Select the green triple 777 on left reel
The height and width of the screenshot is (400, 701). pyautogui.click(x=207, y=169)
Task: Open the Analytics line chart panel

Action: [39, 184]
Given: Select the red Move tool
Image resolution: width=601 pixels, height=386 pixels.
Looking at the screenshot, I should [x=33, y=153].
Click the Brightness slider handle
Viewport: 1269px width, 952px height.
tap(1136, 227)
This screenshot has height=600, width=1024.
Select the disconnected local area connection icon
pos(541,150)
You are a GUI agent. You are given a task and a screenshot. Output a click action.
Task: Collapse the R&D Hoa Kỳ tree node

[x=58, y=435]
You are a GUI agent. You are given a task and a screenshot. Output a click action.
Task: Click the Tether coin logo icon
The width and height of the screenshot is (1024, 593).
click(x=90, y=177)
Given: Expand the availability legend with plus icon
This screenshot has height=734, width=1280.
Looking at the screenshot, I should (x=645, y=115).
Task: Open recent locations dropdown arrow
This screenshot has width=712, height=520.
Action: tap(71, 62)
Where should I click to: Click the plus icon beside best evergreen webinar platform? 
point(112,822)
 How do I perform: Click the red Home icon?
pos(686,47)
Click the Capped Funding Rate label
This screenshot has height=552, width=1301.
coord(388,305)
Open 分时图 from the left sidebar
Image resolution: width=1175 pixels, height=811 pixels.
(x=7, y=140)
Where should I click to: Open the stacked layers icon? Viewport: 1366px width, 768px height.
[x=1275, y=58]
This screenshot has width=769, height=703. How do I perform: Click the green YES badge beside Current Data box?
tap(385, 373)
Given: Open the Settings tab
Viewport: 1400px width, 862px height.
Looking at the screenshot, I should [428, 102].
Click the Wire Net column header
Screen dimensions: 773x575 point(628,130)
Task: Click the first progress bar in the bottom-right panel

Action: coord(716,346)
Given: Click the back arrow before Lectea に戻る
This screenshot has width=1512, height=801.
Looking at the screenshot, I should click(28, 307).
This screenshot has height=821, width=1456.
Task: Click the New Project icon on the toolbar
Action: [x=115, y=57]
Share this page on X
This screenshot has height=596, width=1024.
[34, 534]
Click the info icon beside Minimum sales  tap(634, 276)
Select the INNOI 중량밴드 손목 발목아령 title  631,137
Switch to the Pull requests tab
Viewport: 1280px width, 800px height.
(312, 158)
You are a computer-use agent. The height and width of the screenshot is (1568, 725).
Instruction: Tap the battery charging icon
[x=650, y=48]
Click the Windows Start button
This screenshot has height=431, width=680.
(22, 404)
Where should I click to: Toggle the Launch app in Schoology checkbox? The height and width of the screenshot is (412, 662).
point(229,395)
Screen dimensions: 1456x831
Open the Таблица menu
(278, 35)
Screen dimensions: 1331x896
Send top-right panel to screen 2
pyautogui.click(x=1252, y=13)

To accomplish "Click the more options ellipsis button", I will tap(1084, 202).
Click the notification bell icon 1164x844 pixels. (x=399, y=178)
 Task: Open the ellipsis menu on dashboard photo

- [Work to be completed]:
From the data above, return every line from the line that has "Instruction: Tap the battery charging icon" up to and including the line that has "Screen dimensions: 1331x896", exactly.

- [Exercise solution]:
Instruction: Tap the battery charging icon
[x=650, y=48]
Click the Windows Start button
This screenshot has height=431, width=680.
(22, 404)
Where should I click to: Toggle the Launch app in Schoology checkbox? The height and width of the screenshot is (412, 662).
point(229,395)
Screen dimensions: 1456x831
Open the Таблица menu
(278, 35)
Screen dimensions: 1331x896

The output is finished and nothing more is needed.